Molnar Miklos Z, Ichii Hirohito, Lineen James, Foster Clarence E, Mathe Zoltan, Schiff Jeffrey, Kim S Joseph, Pahl Madeleine V, Amin Alpesh N, Kalantar-Zadeh Kamyar, Kovesdy Csaba P
Division of Nephrology and Hypertension, Harold Simmons Center for Kidney Disease Research and Epidemiology, University of California Irvine Medical Center, Orange, California; Department of Medicine, Division of Nephrology, University Health Network, University of Toronto, Toronto, Ontario, Canada; Department of Medicine, UC Irvine School of Medicine, Irvine, California.
Semin Dial. 2013 Nov-Dec;26(6):667-74. doi: 10.1111/sdi.12129. Epub 2013 Sep 9.
In the last decade, the number of patients starting dialysis after a failed kidney transplant has increased substantially. These patients appear to be different from their transplant-naïve counterparts, and so may be the timing of dialysis therapy initiation. An increasing number of studies suggest that in transplant-naïve patients, later dialysis initiation is associated with better outcomes. Very few data are available on timing of dialysis reinitiation in failed transplant recipients, and they suggest that an earlier return to dialysis therapy tended to be associated with worse survival, especially among healthier and younger patients and women. Failed transplant patients may also have unique issues such as continuation of immunosuppression versus withdrawal or the need for remnant allograft nephrectomy with regard to dialysis reinitiation. These patients may have a different predialysis preparation work-up, worse blood pressure control, higher or lower serum phosphorus levels, lower serum bicarbonate concentration, and worse anemia management.

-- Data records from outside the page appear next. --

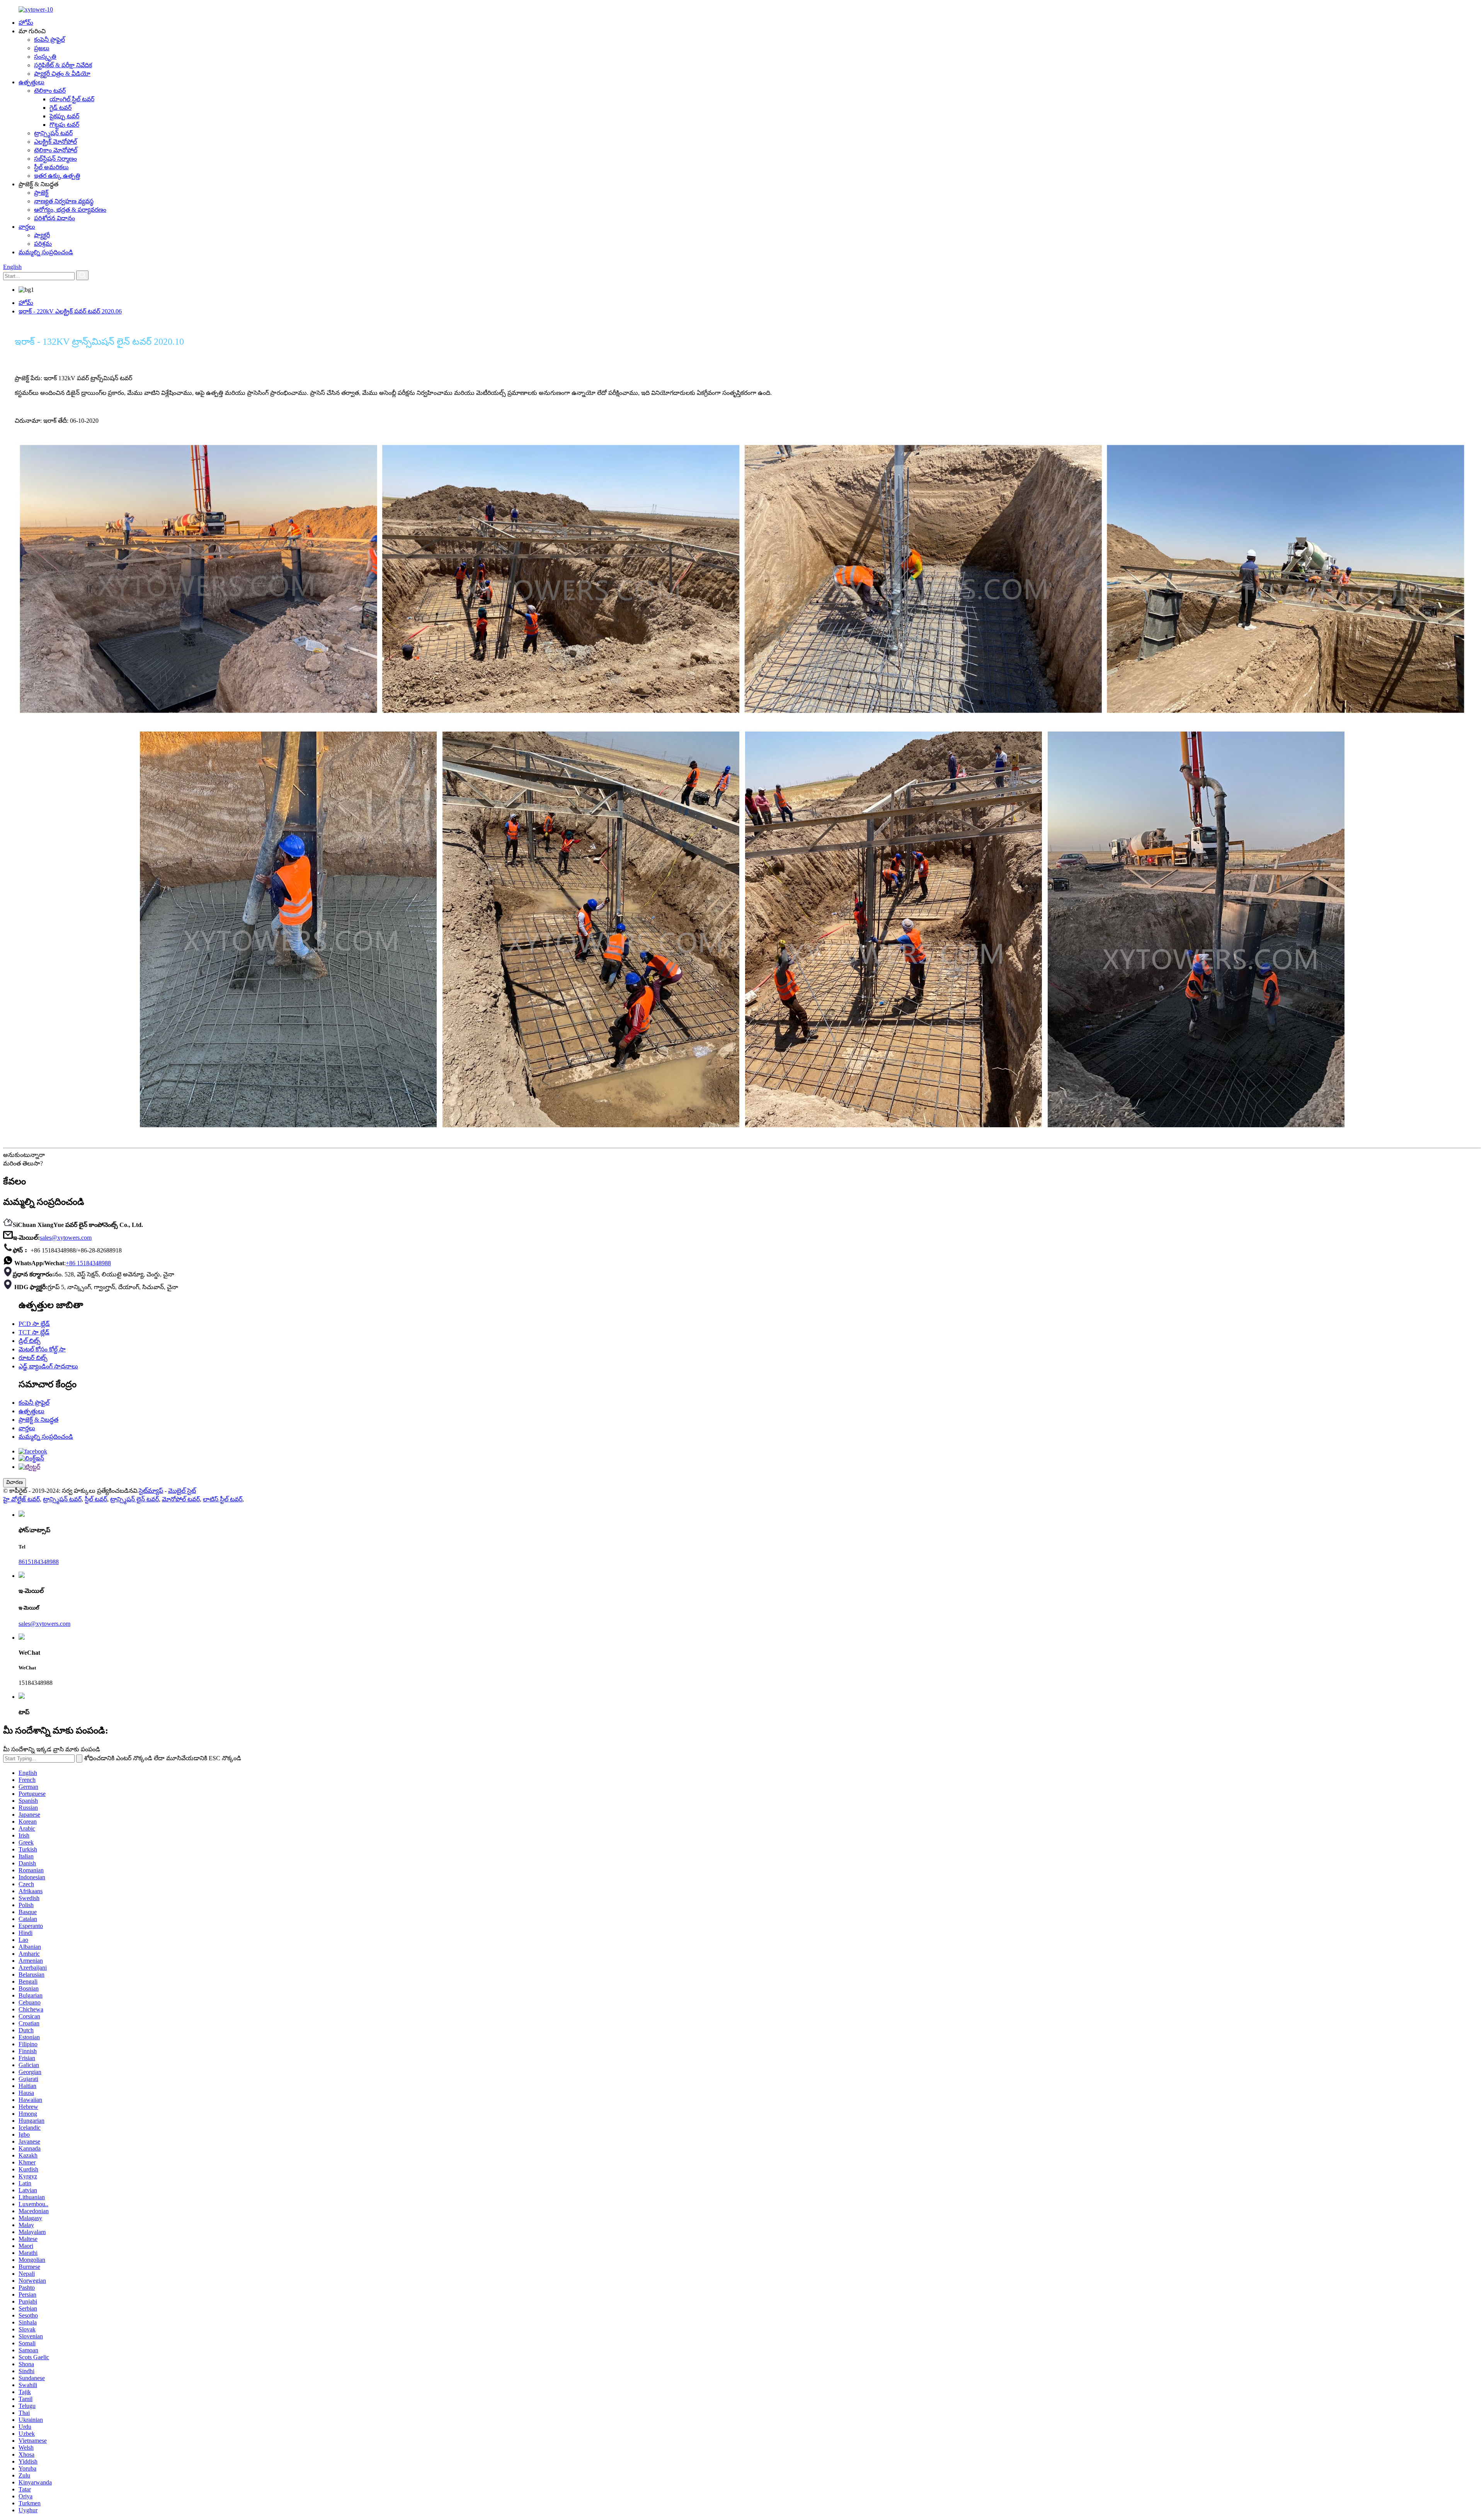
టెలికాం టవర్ (50, 90)
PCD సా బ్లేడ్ (34, 1323)
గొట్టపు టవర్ (64, 124)
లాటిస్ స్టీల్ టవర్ (222, 1499)
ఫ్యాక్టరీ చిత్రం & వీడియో (62, 73)
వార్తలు (27, 226)
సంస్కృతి (45, 56)
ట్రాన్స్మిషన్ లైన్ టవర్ (134, 1499)
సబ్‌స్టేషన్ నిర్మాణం (55, 158)
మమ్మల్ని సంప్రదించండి (46, 252)
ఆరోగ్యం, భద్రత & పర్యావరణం (70, 209)
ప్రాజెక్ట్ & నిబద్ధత (38, 1419)
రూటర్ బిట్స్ (33, 1357)
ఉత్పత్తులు (31, 82)
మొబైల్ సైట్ (182, 1490)
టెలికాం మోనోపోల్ (55, 150)
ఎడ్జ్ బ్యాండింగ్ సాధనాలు (48, 1366)
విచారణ (14, 1482)
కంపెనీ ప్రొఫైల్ (49, 39)
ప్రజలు (41, 48)
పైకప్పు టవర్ (64, 116)
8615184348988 (39, 1562)
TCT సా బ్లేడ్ (34, 1332)
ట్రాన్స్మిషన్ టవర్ (53, 133)
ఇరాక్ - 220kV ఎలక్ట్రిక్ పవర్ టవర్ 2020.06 (70, 311)
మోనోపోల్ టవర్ (181, 1499)
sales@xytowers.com (66, 1237)
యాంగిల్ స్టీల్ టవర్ (71, 99)
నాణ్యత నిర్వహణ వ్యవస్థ (64, 201)
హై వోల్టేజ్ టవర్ (21, 1499)
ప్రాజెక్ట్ (41, 192)
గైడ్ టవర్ (60, 107)
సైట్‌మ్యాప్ (151, 1490)
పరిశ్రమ (43, 243)
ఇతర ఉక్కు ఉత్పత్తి (57, 175)
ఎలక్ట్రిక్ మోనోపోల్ (55, 141)
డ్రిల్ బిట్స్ (30, 1340)
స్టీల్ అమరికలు (51, 167)
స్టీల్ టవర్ (96, 1499)
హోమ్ (26, 22)
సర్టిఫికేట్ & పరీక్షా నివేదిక (63, 65)
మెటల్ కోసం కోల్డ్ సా (42, 1349)
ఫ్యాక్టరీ (42, 235)
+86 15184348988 (88, 1263)
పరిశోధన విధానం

The choice of dialysis modality may also represent an important question for these patients, even though there appears to be no difference in mortality between patients starting peritoneal versus hemodialysis. Finally, failed transplant patients returning to dialysis appear to have a higher mortality rate compared with transplant-naïve incident dialysis patients, especially in the first several months of dialysis therapy. In this review, we will summarize the available data related to the timing of dialysis initiation and outcomes in failed kidney transplant patients after returning to dialysis.
在过去十年中,肾移植失败后开始透析的患者数量大幅增加。这些患者似乎与未曾接受过移植的患者不同,透析治疗开始的时机可能也有所不同。越来越多的研究表明,在未曾接受过移植的患者中,较晚开始透析与更好的预后相关。关于移植失败受者重新开始透析的时机,可用数据非常少,这些数据表明较早恢复透析治疗往往与较差的生存率相关,尤其是在健康状况较好、较年轻的患者以及女性中。移植失败的患者在重新开始透析方面可能还存在一些独特的问题,例如免疫抑制是继续还是停用,或者是否需要进行残余同种异体肾切除术。这些患者可能有不同的透析前准备检查、更差的血压控制、更高或更低的血清磷水平、更低的血清碳酸氢盐浓度以及更差的贫血管理。透析方式的选择对这些患者来说可能也是一个重要问题,尽管开始腹膜透析与血液透析的患者在死亡率上似乎没有差异。最后,与未曾接受过移植的初发透析患者相比,重新开始透析的移植失败患者似乎有更高的死亡率,尤其是在透析治疗的最初几个月。在这篇综述中,我们将总结与肾移植失败患者重新开始透析后透析开始时机及预后相关的现有数据。